Real estate prices in Pakistan have reduced as a result of tax reform and are now investment-worthy. People who do not own a home or a residential plot are purchasing them to safeguard their future. For only a few months, the real sector has risen to become one of Pakistan’s most important economic sectors. Because of the price drop, it is a fantastic chance for those with resources to engage more in the property market like smart cities. People with resources are engaging even more at reasonable prices to profit at higher rates in the future. Pakistan’s property markets appear to do quite well as a result of this investment. There is no doubt that the real estate market will expand in the following years. Nonetheless, there are several obstacles to success in Pakistan’s real estate business.
The imposition of a tax due on non-filers on financial transactions, as well as FBR warnings to banking customers requiring them to verify their money origins, is destroying investor trust and forcing them to conduct banking services in cash. According to previous Finance Minister Asad Umar, up to 37% of banking operations are completed in cash, limiting the banking industry’s capability to loan. This needs to be taken loosely to 25pc. However, in Bangladesh, the cash-to-deposit proportion is at 16pc, he noted.

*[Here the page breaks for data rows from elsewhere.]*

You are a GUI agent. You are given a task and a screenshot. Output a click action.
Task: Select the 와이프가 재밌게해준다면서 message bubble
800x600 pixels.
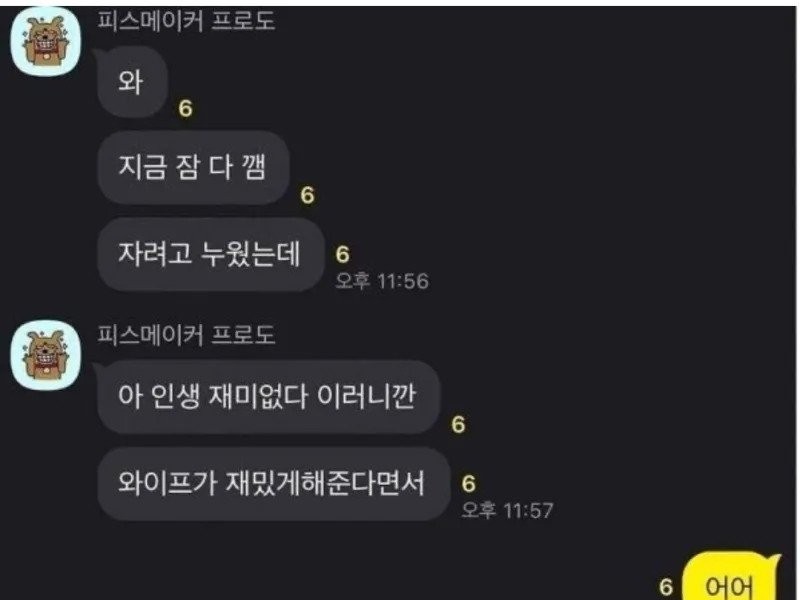[x=273, y=483]
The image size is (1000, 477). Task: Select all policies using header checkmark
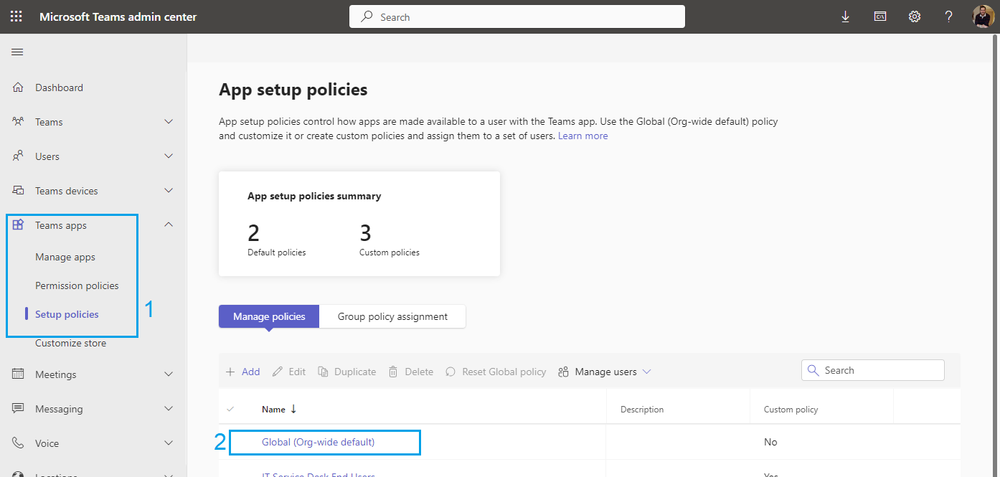pyautogui.click(x=232, y=409)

Complex Protocols for Overseas Pakistanis:
Pakistan’s expatriate is a valuable resource because they send large sums of money back to the country. Pakistan collected an unprecedented $21.84 billion in remittance in 2019-20, per the central bank. The government must recognise that because they cannot conduct business in Pakistan, foreign Pakistanis exclusively invest in property development. Complicated procedures, high taxes imposed on non-filer foreign Pakistanis, and the obligation of visiting Pakistan to complete the property acquisition process are just a few of the numerous factors that have deterred Pakistanis from investing in the real estate business.
The real estate industry has been taken over by inexperienced brokers and dealers who lack the essential expertise to steer people forward, resulting in fraud. There’s a need in the nation for a Federal & Regional Real Estate Administration to shield land allottees’ entitlements. Furthermore, because the land consolidating process takes several years, it is critical to overseeing the creation of communities by developers and builders. The presence of some estate regulatory bodies will increase people’s trust in investing their hard-earned wealth in this sector, particularly foreign Pakistanis.
The FBR’s Overregulation:
The property market and stock markets serve essential roles in a country’s economic progress worldwide. However, due to the FBR’s excessive regulation, the housing market in Pakistan is unable to fulfil its full potential. There is currently no tax on property that has been owned for longer than four years. However, if a property valued at Rs 5 million is transferred within four years, a 5% tax would be applied, and a 15% tax will be charged if the property is sold within ten years of possession. There is no remedy in raising the tax rate or barring non-filers. To extend the tax net by motivating non-filers to become filers, only well-articulated research is necessary.
As there are over 100 industries primarily and partly tied to the real estate industry, the government must grasp that its two programmes of 5 million residential projects and 10 million employment schemes would only succeed if the property market grows. The property boom will promote expansion in other businesses, such as construction, which contributes to 2% of Pakistan’s GDP. It would not only assist in alleviating housing shortages, but it will also create employment chances for our rising youth, who make up 60% of our 220 million-strong population. To address the urbanisation challenge, the government must create new cities alongside large metropolitan areas.
Due to various limitations on non-filers and the imposition of hefty levies on already tax-paying residents, the market is currently contracting, and investor trust is destroyed. To expand the tax base, the government must develop long-term initiatives. Taxing the already-taxed will harm the economy in two ways: first, it will pull the tax base as individuals will switch to cash dealings instead of banking transactions and conceal their capital; second, investors will plant their income outside of Pakistan, buying properties in the United Kingdom and Dubai, and making investments in offshore businesses. It is necessary to take a step-by-step approach to alter the system, as quick adjustments can have detrimental consequences for the economy, particularly real estate.
The government and the relevant industries must implement initiatives in the system gradually and consistently in order to have a good influence on both the property market as well as the Pakistani financial system.
Muhammad Junaid is a senior Analyst and Search Engine Expert. Extensive experience being a lead writer in Sigma Properties |taj-residencia. Work for years with local and international enterprises. Also, represent well-known brands in the UAE.